» DESCRIPTION OF THE TASK: Please return the lines below verbatim, beginning at the one that has "Domače živali (22, 374)" and stopping after the one that has "WC papir (16, 660)", and add no other lines.

» DATA FOR THIS EXERCISE:
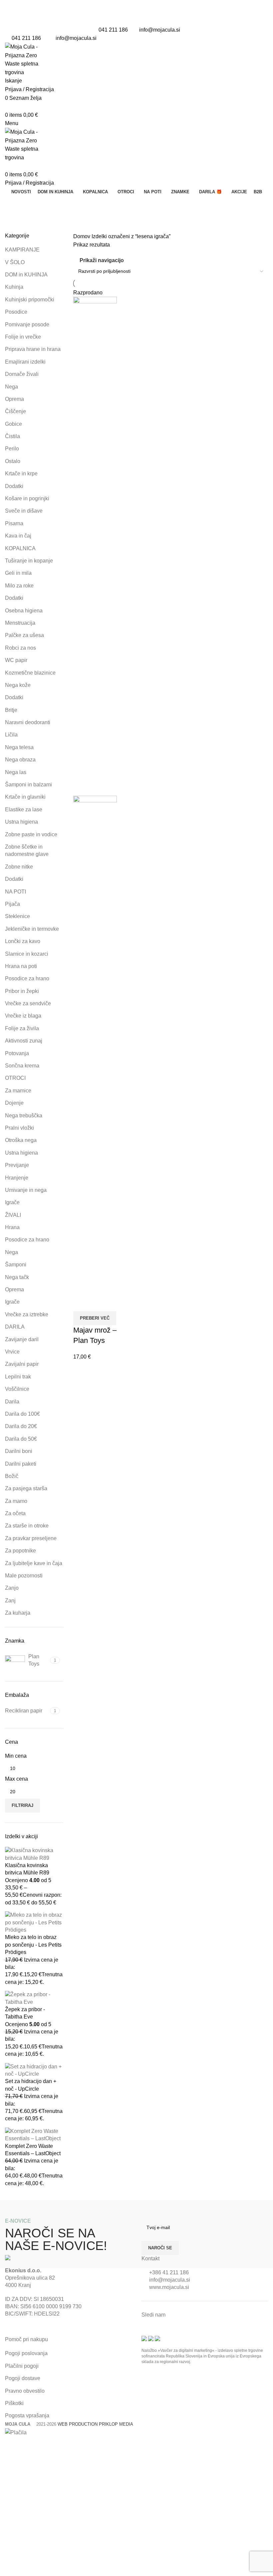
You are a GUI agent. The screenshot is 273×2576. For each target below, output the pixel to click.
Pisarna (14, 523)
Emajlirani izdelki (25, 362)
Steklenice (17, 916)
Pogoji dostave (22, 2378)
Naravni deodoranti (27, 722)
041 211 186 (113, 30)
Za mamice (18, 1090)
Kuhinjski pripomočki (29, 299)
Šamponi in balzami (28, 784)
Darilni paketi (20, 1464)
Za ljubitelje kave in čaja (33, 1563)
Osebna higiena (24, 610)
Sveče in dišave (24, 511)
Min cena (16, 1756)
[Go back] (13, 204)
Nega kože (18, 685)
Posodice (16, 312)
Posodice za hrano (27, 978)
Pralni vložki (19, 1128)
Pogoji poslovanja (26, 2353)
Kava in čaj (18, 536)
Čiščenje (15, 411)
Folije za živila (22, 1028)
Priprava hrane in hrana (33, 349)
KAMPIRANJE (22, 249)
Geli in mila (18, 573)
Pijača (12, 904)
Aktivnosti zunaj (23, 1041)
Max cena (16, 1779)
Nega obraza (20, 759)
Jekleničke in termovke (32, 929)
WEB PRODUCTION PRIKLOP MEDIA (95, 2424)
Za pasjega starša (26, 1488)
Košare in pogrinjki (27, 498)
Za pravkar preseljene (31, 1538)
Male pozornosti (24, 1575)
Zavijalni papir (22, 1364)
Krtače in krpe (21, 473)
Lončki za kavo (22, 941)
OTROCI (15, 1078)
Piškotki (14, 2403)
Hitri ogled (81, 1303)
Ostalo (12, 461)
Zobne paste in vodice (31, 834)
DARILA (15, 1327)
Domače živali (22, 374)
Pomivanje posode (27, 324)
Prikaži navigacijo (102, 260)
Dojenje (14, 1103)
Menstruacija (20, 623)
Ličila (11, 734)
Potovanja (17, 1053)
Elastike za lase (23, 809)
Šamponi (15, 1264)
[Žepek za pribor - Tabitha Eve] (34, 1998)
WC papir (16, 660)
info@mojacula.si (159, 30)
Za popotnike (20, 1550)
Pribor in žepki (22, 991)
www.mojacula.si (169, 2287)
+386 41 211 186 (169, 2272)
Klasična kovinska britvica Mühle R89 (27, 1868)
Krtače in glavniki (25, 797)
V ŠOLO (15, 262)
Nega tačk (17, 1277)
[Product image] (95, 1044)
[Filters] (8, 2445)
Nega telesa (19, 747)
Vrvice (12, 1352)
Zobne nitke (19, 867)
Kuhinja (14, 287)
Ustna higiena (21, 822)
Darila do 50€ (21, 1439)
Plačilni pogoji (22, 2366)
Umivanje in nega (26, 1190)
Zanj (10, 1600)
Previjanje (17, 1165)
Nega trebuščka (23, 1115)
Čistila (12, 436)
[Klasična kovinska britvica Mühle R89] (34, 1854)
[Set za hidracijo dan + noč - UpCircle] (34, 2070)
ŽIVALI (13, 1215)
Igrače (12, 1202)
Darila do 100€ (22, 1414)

» RESPONSE:
Domače živali (22, 374)
Pomivanje posode (27, 324)
Prikaži navigacijo (102, 260)
Dojenje (14, 1103)
Menstruacija (20, 623)
Ličila (11, 734)
Potovanja (17, 1053)
Elastike za lase (23, 809)
Šamponi (15, 1264)
[Žepek za pribor - Tabitha Eve] (34, 1998)
WC papir (16, 660)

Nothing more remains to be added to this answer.